In this particular case, however, simply making memcpy() handle overlapping moves correctly would not break anything. Well, I suppose there's a theoretical possibility that someone is counting on the old behavior in the backwards-overlapping case, but that would be bizarre; surely this is the kind of code that should get broken, if any of it even exists.
If memcpy() had been fixed 30 years ago to do overlapping moves correctly, as it could and should have been, that would have been the end of it; we would not be having this conversation.
How hard can it be for Adobe to write standards conforming code?
The user doesn't care, but professional software developers, which I assumes Adobe's developers are, should make it a priority to follow the relevant standards.
Pretty hard. C is a minefield of undefined behavior. Integer overflow is considered undefined behavior. Which means its perfectly valid to call abort(), wipe your hard drive, then light your system on fire. Or, have the number quietly wrap around.
Oh, and its perfectly fine for me to change the behavior from one to the other, or even have a lookup table of random responses to undefined behavior. Because, like, you're not following the standard. And its so easy.
For what it's worth, I agree. Every time I hear about problems that arise from programming in C, with its undefined behaviour etc., I think to myself, there must be a better way to do it. But I don't know of any way that wouldn't involve scrapping 90%+ of software we use every day.
It also indicates that Adobe don't run their code through valgrind, which would have picked this problem up.
Considering that flash is (a) security critical and (b) often full of security bugs, you'd think they might run valgrind over it once in a while.
Entirely Adobe's fault this one.
BTW with Firefox 4 the need for flash has virtually gone. All the popular video sites can play most of their videos using the native video support in the browser.
Generally no, out of the box it doesn't, things like JITs and GCs can confuse it, however it's got a bunch of flags and config options and what not to allow you to use it.
It's always a trade-off, but in this case the cost is minimal. If your program is limited by the speed of memmove/memcpy(), and you absolutely must copy (rather than alias, or whatever), you probably want to use a 128-bit aligned, widely unrolled SSE copy or something like that. That is, take advantage of the constraints of your precise situation. You can't do that with an API as generic as memcpy().

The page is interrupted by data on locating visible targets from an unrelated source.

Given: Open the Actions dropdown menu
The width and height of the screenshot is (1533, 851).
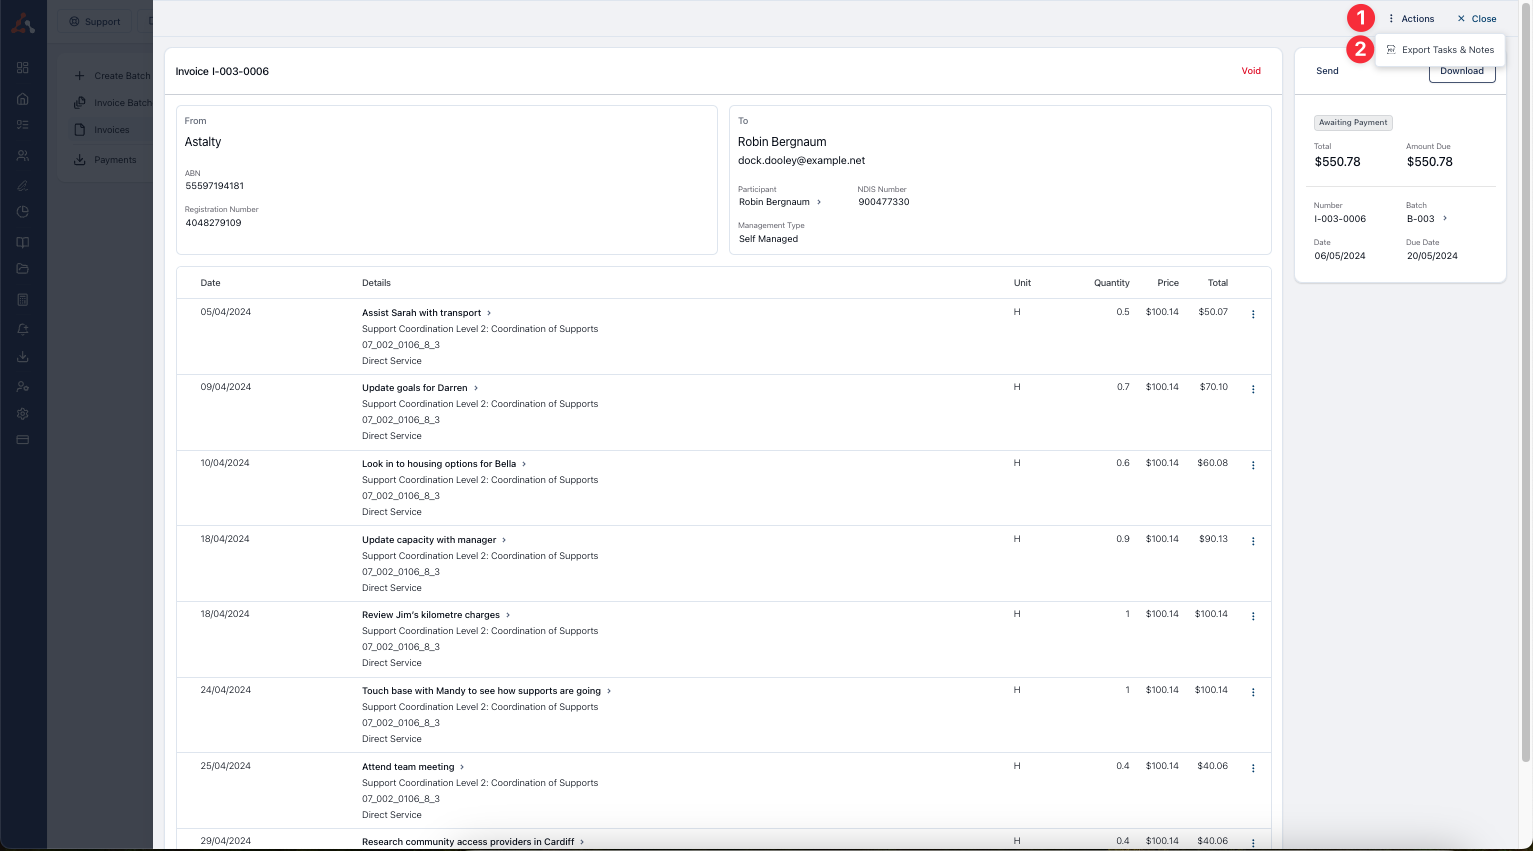Looking at the screenshot, I should [x=1411, y=19].
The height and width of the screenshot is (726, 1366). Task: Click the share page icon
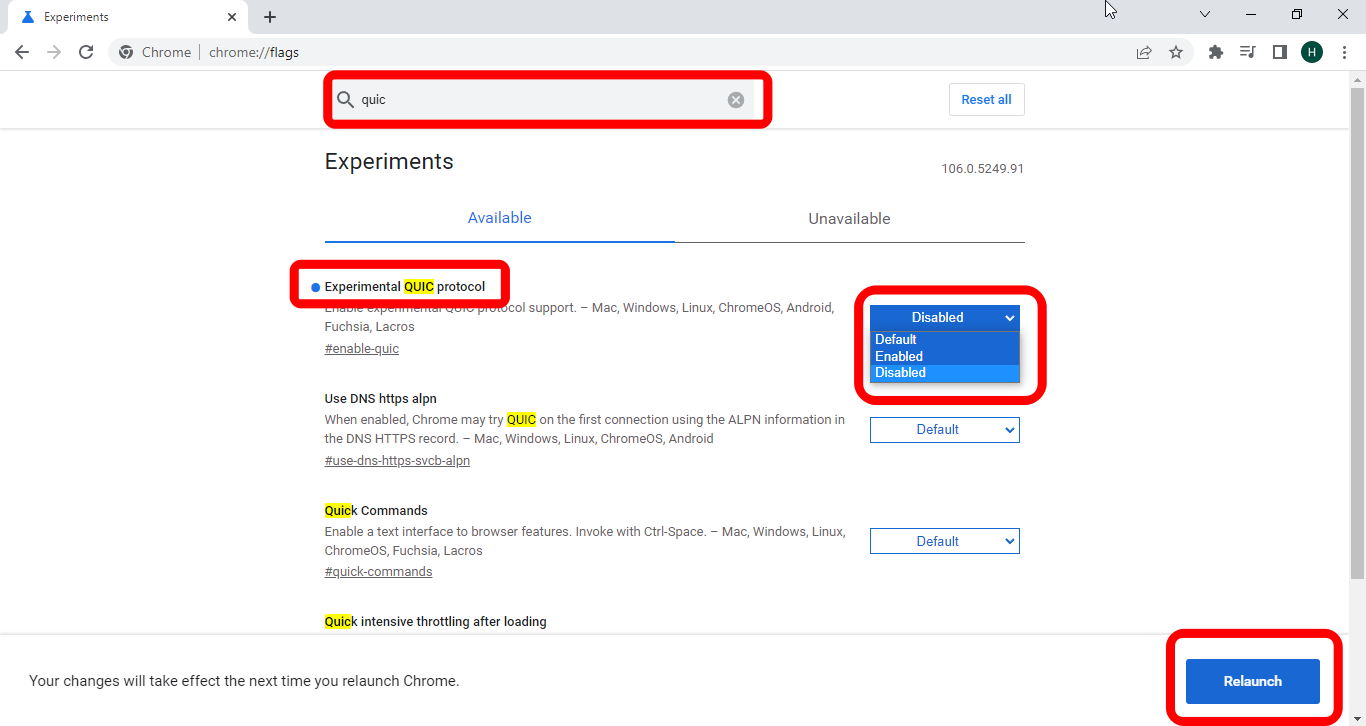[x=1144, y=52]
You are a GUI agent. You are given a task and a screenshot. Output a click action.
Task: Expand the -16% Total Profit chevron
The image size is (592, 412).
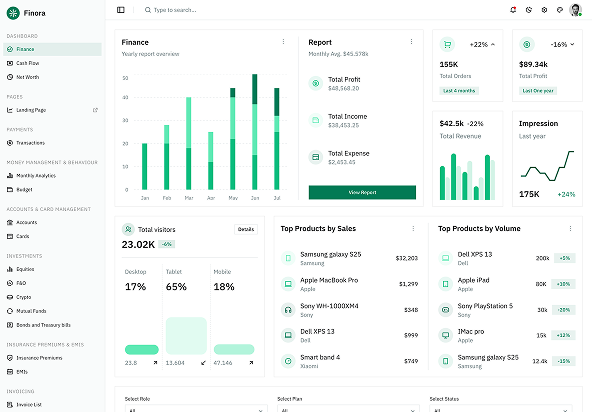pos(572,45)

In newer versions of glibc, memcpy() does take advantage of SIMD instructions if they are avaialble. It works something like this:
The memcpy() function is marked specially in the ELF file. On the first invocation, the dynamic linker actually calls the function and then takes the return value and treats it as a function pointer. This function pointer is then used for linking, so that subsequent invocations will call that pointer instead.
The memcpy() function in glibc then simply checks which SIMD extensions are available and returns a pointer to the appropriate real memcpy to use.
Yep, except it still needs to check the alignment of the pointers passed into the function to see if it can use the aligned mov instructions. If you're that stuck for speed, you'll want to make sure all your buffers are already aligned, and then call a function that doesn't do any checking.
And even if following the spec weren't better for users in the long term, it is technologically superior, and Fedora is free to choose the technologically superior alternative over pleasing the masses if they want. Despite what Linus suggests, there is no Ten Commandments of software that dictate the rules here.
I guess Linus could have used this opportunity to convince a naysayer like me why I'm wrong, but instead he was just insulting and didn't address the real points at all.